## What to work on
Below are the records; restate word for word the lines from the first through the one containing "674x472 pixels.", and only those.

--- Records shown Enclosed Below ---

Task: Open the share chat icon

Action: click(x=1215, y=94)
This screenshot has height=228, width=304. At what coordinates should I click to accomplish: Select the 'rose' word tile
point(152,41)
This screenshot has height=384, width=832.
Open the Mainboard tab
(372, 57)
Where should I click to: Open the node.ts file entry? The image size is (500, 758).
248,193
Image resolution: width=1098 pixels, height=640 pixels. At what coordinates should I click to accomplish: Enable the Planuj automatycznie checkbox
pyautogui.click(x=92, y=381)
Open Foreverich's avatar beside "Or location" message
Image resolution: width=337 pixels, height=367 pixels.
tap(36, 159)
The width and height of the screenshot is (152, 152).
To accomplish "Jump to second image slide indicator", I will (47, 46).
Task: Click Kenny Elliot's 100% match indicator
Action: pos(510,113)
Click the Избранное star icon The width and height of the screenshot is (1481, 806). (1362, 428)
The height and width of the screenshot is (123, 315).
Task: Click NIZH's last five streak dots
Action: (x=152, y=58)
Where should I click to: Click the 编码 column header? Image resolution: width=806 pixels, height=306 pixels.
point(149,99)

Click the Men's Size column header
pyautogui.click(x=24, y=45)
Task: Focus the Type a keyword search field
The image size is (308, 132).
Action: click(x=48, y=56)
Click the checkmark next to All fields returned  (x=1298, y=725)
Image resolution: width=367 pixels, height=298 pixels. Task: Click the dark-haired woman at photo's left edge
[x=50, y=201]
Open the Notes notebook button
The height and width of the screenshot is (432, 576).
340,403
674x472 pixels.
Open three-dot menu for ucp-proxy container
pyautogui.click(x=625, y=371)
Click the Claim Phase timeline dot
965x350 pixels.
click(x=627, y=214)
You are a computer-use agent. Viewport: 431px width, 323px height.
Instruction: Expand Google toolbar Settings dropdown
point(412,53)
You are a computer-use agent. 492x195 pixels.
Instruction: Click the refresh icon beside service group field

--- End of Enclosed Records shown ---

## Written solution
Task: Open the share chat icon

Action: click(x=1215, y=94)
This screenshot has height=228, width=304. At what coordinates should I click to accomplish: Select the 'rose' word tile
point(152,41)
This screenshot has height=384, width=832.
Open the Mainboard tab
(372, 57)
Where should I click to: Open the node.ts file entry? The image size is (500, 758).
248,193
Image resolution: width=1098 pixels, height=640 pixels. At what coordinates should I click to accomplish: Enable the Planuj automatycznie checkbox
pyautogui.click(x=92, y=381)
Open Foreverich's avatar beside "Or location" message
Image resolution: width=337 pixels, height=367 pixels.
tap(36, 159)
The width and height of the screenshot is (152, 152).
To accomplish "Jump to second image slide indicator", I will (47, 46).
Task: Click Kenny Elliot's 100% match indicator
Action: pos(510,113)
Click the Избранное star icon The width and height of the screenshot is (1481, 806). (1362, 428)
The height and width of the screenshot is (123, 315).
Task: Click NIZH's last five streak dots
Action: (x=152, y=58)
Where should I click to: Click the 编码 column header? Image resolution: width=806 pixels, height=306 pixels.
point(149,99)

Click the Men's Size column header
pyautogui.click(x=24, y=45)
Task: Focus the Type a keyword search field
The image size is (308, 132).
Action: click(x=48, y=56)
Click the checkmark next to All fields returned  (x=1298, y=725)
Image resolution: width=367 pixels, height=298 pixels. Task: Click the dark-haired woman at photo's left edge
[x=50, y=201]
Open the Notes notebook button
The height and width of the screenshot is (432, 576).
340,403
674x472 pixels.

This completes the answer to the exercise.